Whether affliction be the foe, or guilt!

A child of earth, I rested, in that stage
Of my past course to which these thoughts advert,
Upon earth's native energies; forgetting
That mine was a condition which required
Nor energy, nor fortitude--a calm
Without vicissitude; which, if the like
Had been presented to my view elsewhere,
I might have even been tempted to despise.
But no--for the serene was also bright;
Enlivened happiness with joy o'erflowing,
With joy, and--oh! that memory should survive
To speak the word--with rapture! Nature's boon,
Life's genuine inspiration, happiness
Above what rules can teach, or fancy feign;
Abused, as all possessions 'are' abused
That are not prized according to their worth.
And yet, what worth? what good is given to men,
More solid than the gilded clouds of heaven?
What joy more lasting than a vernal flower?--
None! 'tis the general plaint of human kind
In solitude: and mutually addressed
From each to all, for wisdom's sake:--This truth
The priest announces from his holy seat:
And, crowned with garlands in the summer grove,
The poet fits it to his pensive lyre.
Yet, ere that final resting-place be gained,
Sharp contradictions may arise, by doom
Of this same life, compelling us to grieve
That the prosperities of love and joy
Should be permitted, oft-times, to endure
So long, and be at once cast down for ever.
Oh! tremble, ye, to whom hath been assigned
A course of days composing happy months,
And they as happy years; the present still
So like the past, and both so firm a pledge
Of a congenial future, that the wheels
Of pleasure move without the aid of hope:
For Mutability is Nature's bane;
And slighted Hope 'will' be avenged; and, when
Ye need her favours, ye shall find her not;
But in her stead--fear--doubt--and agony!"

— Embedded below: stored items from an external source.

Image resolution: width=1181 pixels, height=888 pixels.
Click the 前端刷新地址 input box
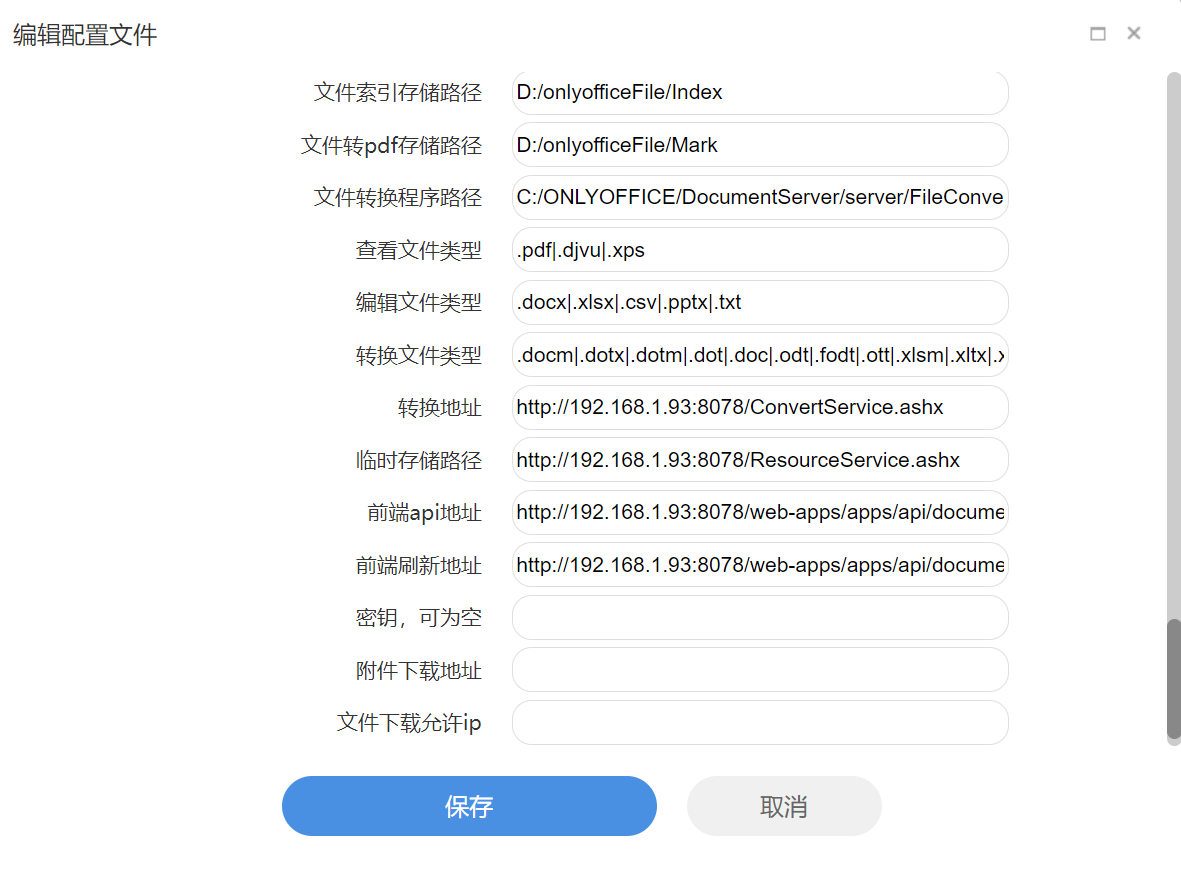pyautogui.click(x=760, y=565)
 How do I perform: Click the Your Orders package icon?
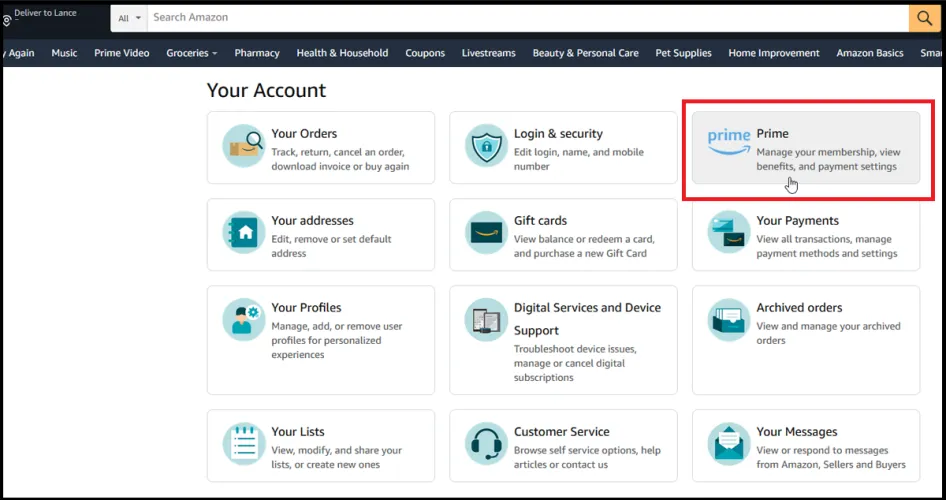[x=243, y=147]
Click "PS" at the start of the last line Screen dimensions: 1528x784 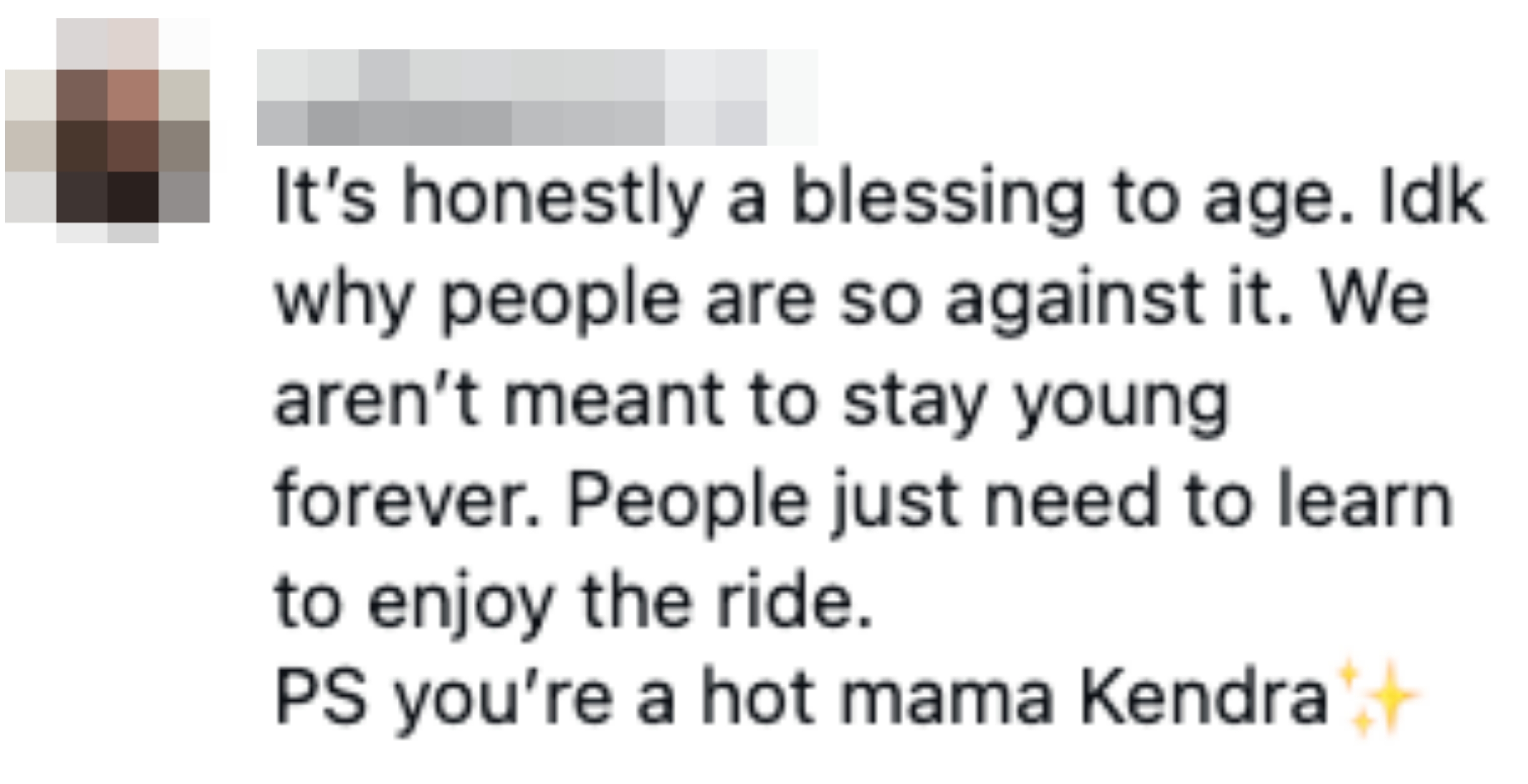click(x=320, y=697)
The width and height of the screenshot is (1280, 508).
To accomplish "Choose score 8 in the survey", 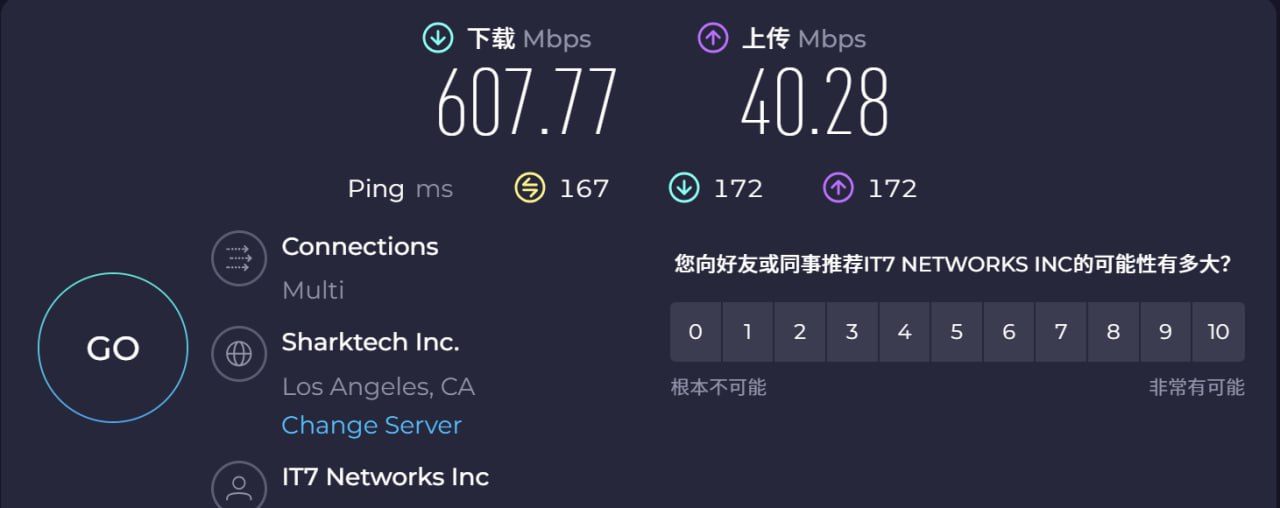I will pyautogui.click(x=1113, y=332).

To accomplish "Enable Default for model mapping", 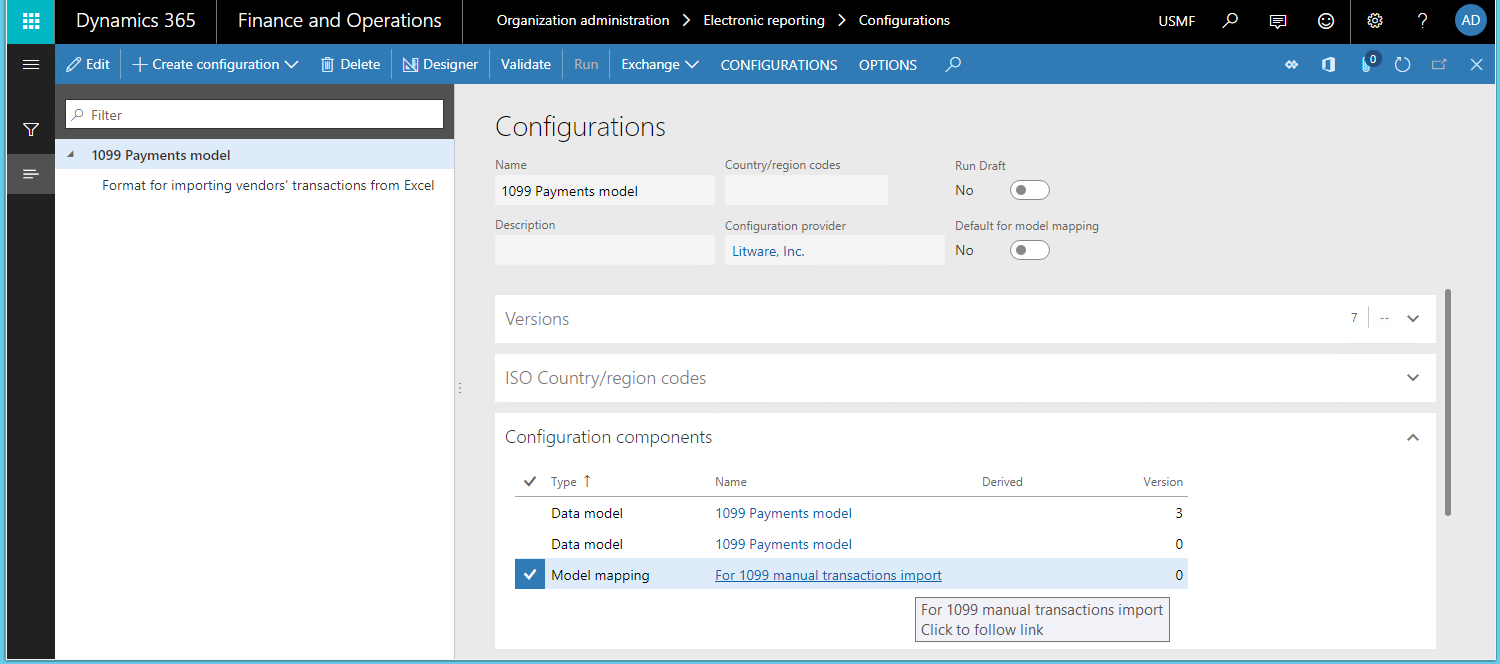I will click(x=1029, y=249).
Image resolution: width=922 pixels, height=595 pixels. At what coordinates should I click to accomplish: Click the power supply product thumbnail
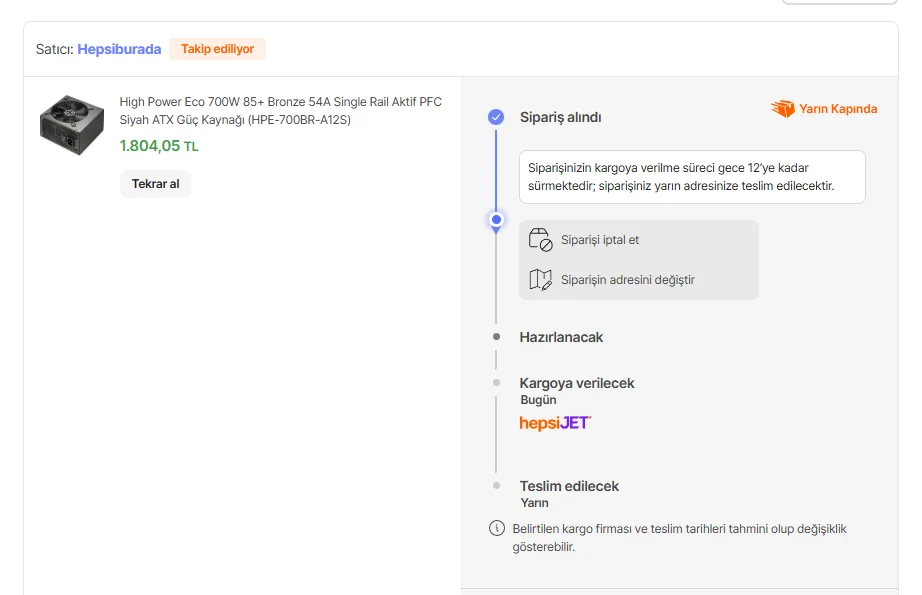point(71,124)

This was the bitter language of the heart:
But, while he spake, look, gesture, tone of voice,
Though discomposed and vehement, were such
As skill and graceful nature might suggest
To a proficient of the tragic scene
Standing before the multitude, beset
With dark events. Desirous to divert
Or stem the current of the speaker's thoughts,
We signified a wish to leave that place
Of stillness and close privacy, a nook
That seemed for self-examination made;
Or, for confession, in the sinner's need,
Hidden from all men's view. To our attempt
He yielded not; but, pointing to a slope
Of mossy turf defended from the sun,
And on that couch inviting us to rest,
Full on that tender-hearted Man he turned
A serious eye, and his speech thus renewed.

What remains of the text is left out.